Nate Fakes is a very humorous and talented cartoonist. His comic “Break of Day” brings me a laugh every time I see it. Nate has been an intern and freelance writer/cartoonist for Mad Magazine and has a line of Christmas Cards in the works. I asked Nate if I could feature him at “Don’t Pick the Flowers” blog and he said yes, so I called him up and what a pleasure it was to speak with him. Not only is it great to talk with another cartoonist, but even greater to see how down to earth Nate is, and someone I call a friend. I asked Nate some questions and here is what he had to say.
David: What do you consider the greatest thing about being a cartoonist and what is your favorite thing about making comics? Do you have a favorite part of putting a comic together?

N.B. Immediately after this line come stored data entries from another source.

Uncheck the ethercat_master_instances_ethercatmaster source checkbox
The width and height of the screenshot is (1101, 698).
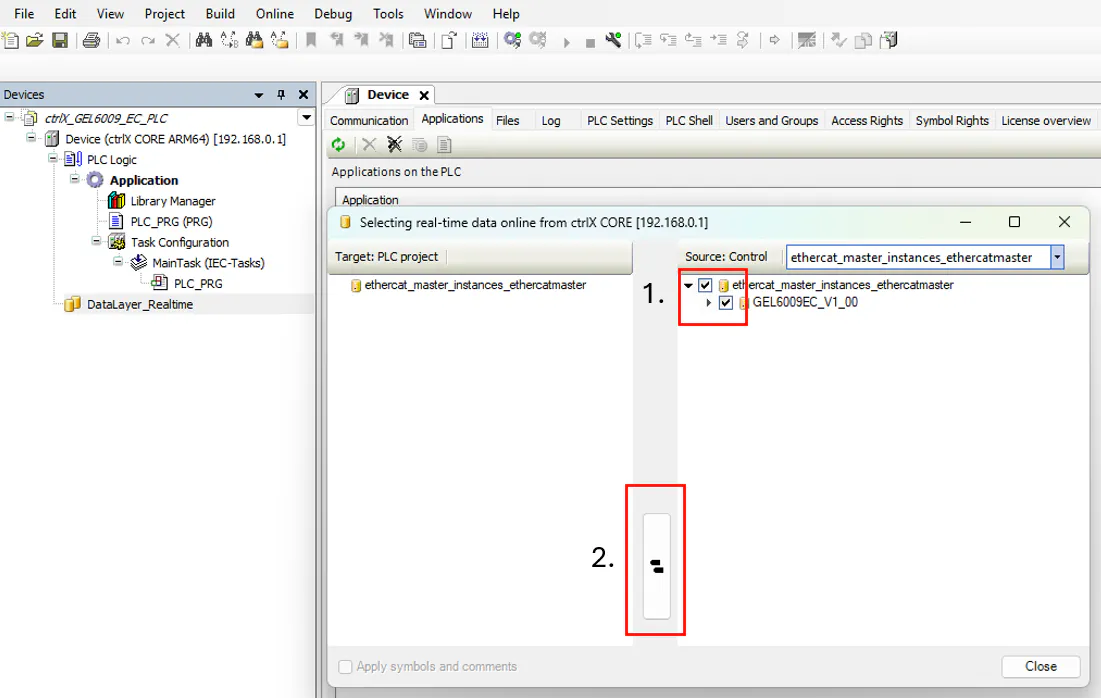coord(706,285)
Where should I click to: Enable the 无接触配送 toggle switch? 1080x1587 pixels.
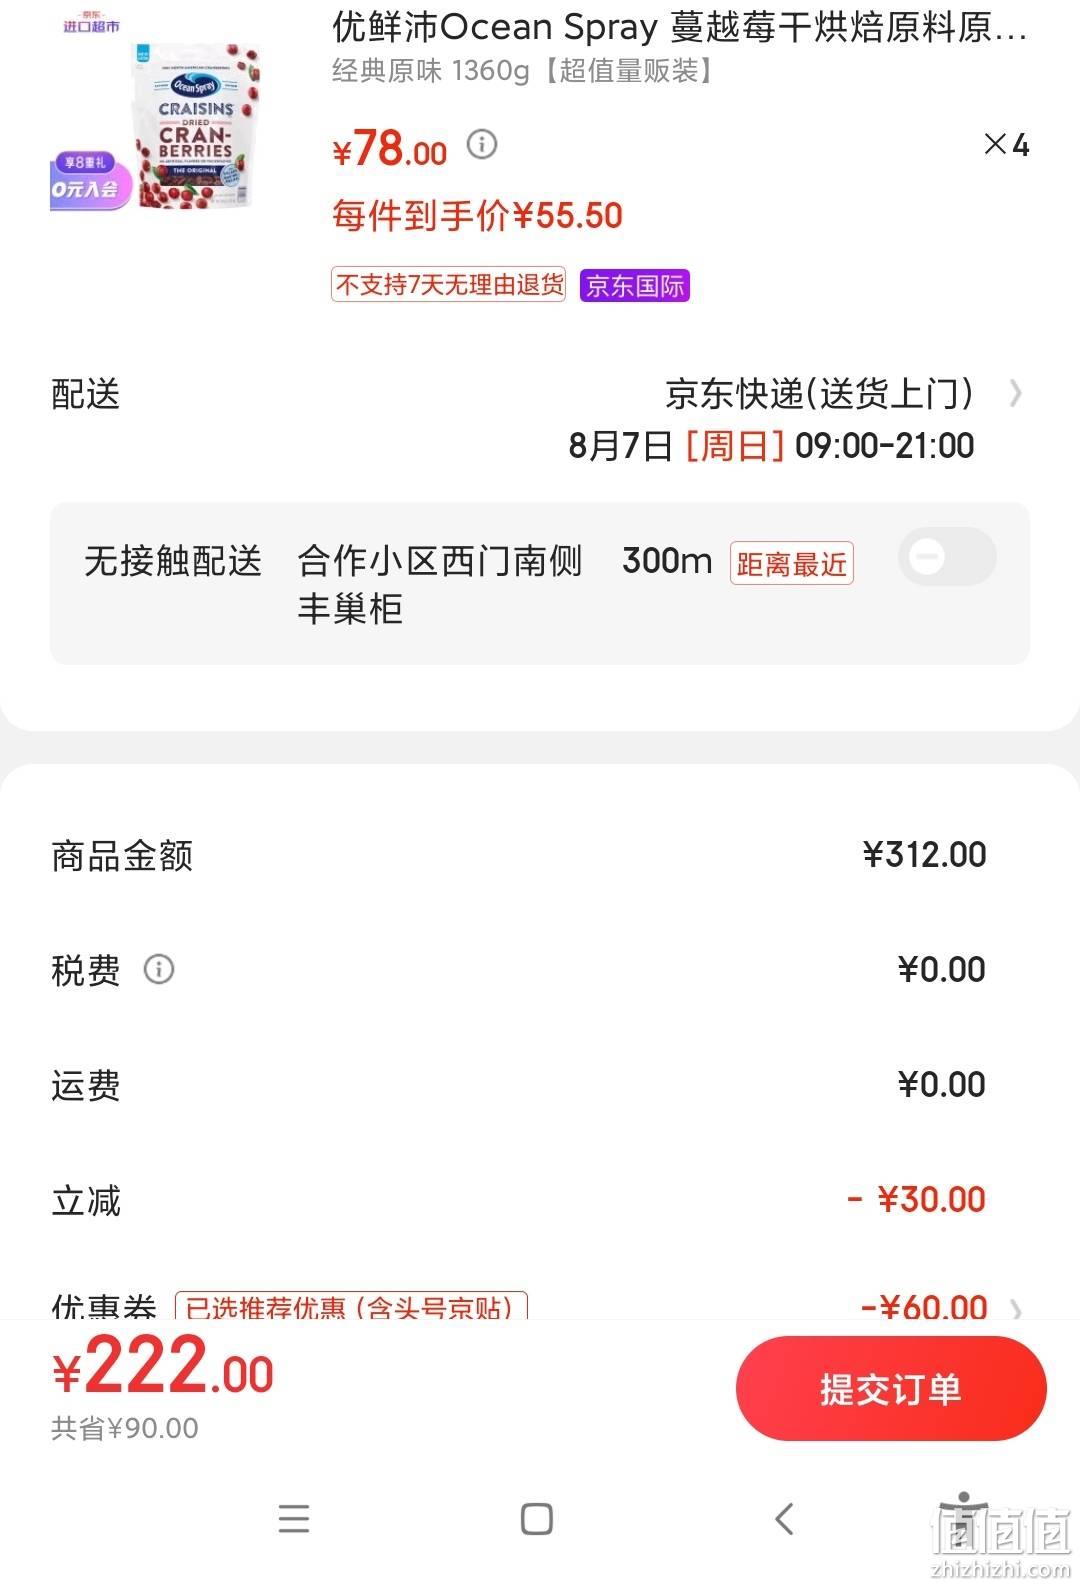point(946,557)
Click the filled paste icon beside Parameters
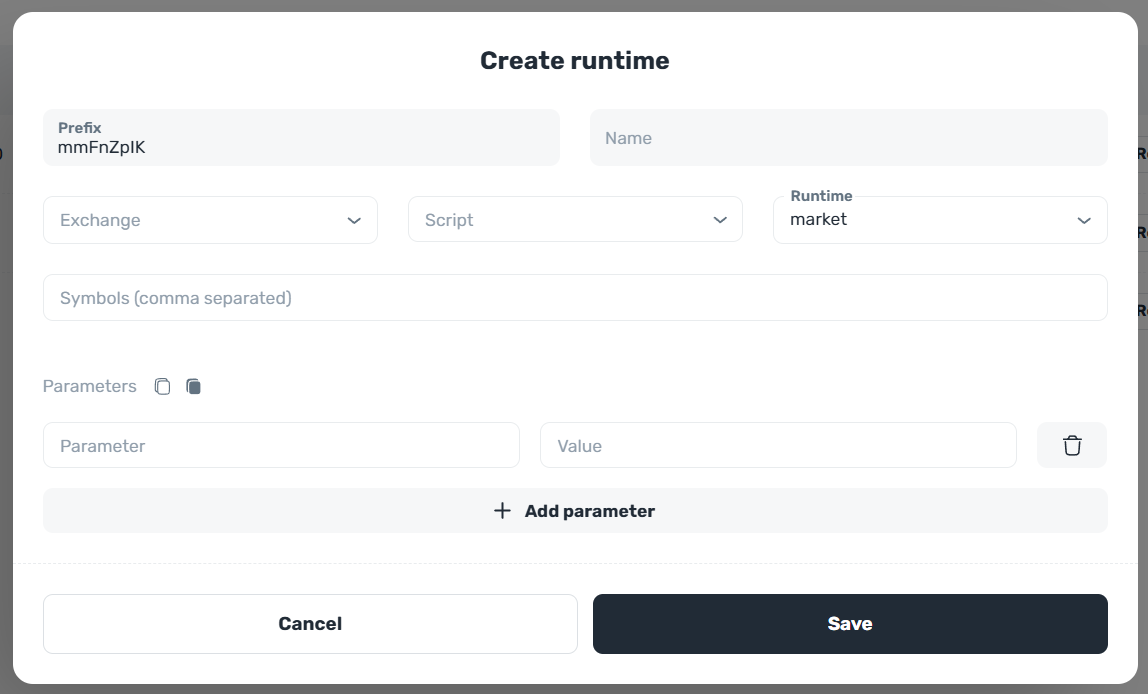Image resolution: width=1148 pixels, height=694 pixels. [x=194, y=386]
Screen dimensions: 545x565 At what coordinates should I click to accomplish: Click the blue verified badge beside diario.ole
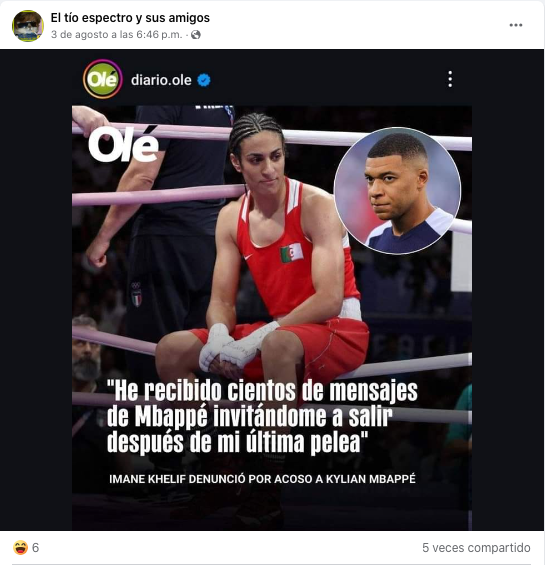[204, 80]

Being a cartoonist has its perks. There are a lot of things that are ‘great’ about it, but in general, my favorite part is the freedom I get from the job. I have freedom to take the work and do it from almost anywhere, I can write/draw about what comes to mind and I like the fact that I don’t really have a boss breathing down my neck. So, yes – the freedom is great. I’ve never been one to have a structured work environment. It’s just not my cup o’ tea (although in my case, it would be coffee since I’m not much of a tea drinker).
As for having a favorite part of putting a comic together, definitely the best moment is when it’s finished. It’s real WORK writing and drawing. A lot of people don’t look at it as a job, but it is. It’s not easy to sit for hours and hours trying to come up with a funny concept. And the drawing can get tricky as well. I’m constantly pulling up pictures from books or the internet to get a visual on whatever it is I’m trying to accomplish with my art. I like to double-check my work. You never know what little detail I could have forgot, so I look into almost everything. And though its work, I still love it. But, when I have that completed written, drawn and colored comic in front of me, and I can see how it turned out – that’s the best part. I know it’s done, it’s good and I can send it off out into the world. From there, it’s on its own.
David: Do you have a set schedule working on your comics, a day in the life scenario where you come up with the ideas and then put everything together? Wake up, put the coffee on and then start sketching away?
I actually do have a pretty steady schedule that I keep. Generally, what I do is wake up and first come up with my daily grind. I’ll write it all out on paper. Like, for example, I’ll put down something like: 1. Write 2. Draw two comics 3. Send out queries 4. Lunch 5. Color 6. Write. Anyhow, you get the idea. Most of my day is like that. And yes, the coffee is on when I begin to write. It’s amazing how much that stuff opens up the senses. I use that (coffee) as a writing tool, actually.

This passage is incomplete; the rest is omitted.